前橋市に滞在1年9カ月「もはや群馬代表」


市民ら応援、南スーダンのモリス・ルシア選手が競技開始

前橋市に滞在1年9カ月「もはや群馬代表」

前橋市の矢作真美さんの長男と交流するアブラハム選手=6月、前橋市(矢作さん提供)

 前橋市で事前キャンプを続けてきた東京五輪の南スーダン選手団が2日、陸上競技の予選に出場した。選手らの滞在は、五輪延期を経て1年9カ月近くに及んだ。市の支援を受け黙々と練習を重ねてきた姿に、「もはや群馬、前橋代表だ」との声も上がる。支えてきた市民らは「堂々と戦って」と健闘を祈る。

 2日の女子200メートル予選には、モリス・ルシア選手(20)が出場したものの、準決勝進出はかなわなかった。グエム・アブラハム選手(22)は3日の男子1500メートル予選を走る。

 選手やコーチら5人は2019年11月に来日したが、政情が不安定で新型コロナウイルスの影響を受ける南スーダンに戻るリスクは大きく、選手らは日本での練習継続を希望。前橋市も、ふるさと納税で滞在費を集めるなどして支援した。

 前橋市の会社員矢作真美さん(38)は、来日から3カ月後の2020年2月にアブラハム選手と出会った。長男(4)を「高い高い」と抱き上げてくれたことをきっかけに自宅へ招くようになり、慣れない異国での生活をサポートした。間違えて購入したみそを、欲しかったピーナツバターと交換してあげたこともあった。
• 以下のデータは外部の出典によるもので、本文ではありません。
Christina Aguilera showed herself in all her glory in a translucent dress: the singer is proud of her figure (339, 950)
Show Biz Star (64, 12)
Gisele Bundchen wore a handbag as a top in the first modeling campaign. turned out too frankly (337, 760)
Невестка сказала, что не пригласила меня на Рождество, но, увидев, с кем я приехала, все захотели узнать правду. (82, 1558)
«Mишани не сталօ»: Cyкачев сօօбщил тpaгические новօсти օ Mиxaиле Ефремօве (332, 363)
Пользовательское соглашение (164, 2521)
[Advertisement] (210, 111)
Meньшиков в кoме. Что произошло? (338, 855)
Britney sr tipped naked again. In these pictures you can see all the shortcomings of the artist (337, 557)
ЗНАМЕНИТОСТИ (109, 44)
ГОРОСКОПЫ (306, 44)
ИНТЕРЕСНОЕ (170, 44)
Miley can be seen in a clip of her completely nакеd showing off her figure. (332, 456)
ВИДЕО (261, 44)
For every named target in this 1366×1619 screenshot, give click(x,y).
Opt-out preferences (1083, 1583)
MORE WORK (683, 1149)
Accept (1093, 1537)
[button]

 アブラハム選手は長女(11)と次女(9)の持久走の練習に顔を出し、走り方などを教えてくれた。指導のかいあって、長女は昨年、学校内の大会で初めて入賞した。矢作さんは「アブラハムとの毎日は面白いことの連続だった。子供たちにとっても良い経験になったと思う」と振り返る。

 本番直前の7月29日、アブラハム選手から選手村の消印で手紙が届いた。「充実した練習ができている。本番ではベストを尽くす」とつづられていた。矢作さんは「順位は関係ない。南スーダン代表として堂々と戦ってほしい」と祈るように話した。

 同市の会社員山岸正範さん(44)は、来日当初からコーチとしてルシア選手の指導に当たった。五輪延期が決まってからの1年間はウエートトレーニングも取り入れ、試合前の調整方法などを身ぶり手ぶりで伝えた。

 外部との接触を遮断するバブル方式などのため、山岸さんは選手らに同行できず、本番を市内の勤務先で迎える。「やれることは全てやった」と言い切り、「あとは自分を信じて頑張ってほしい」と力を込めた。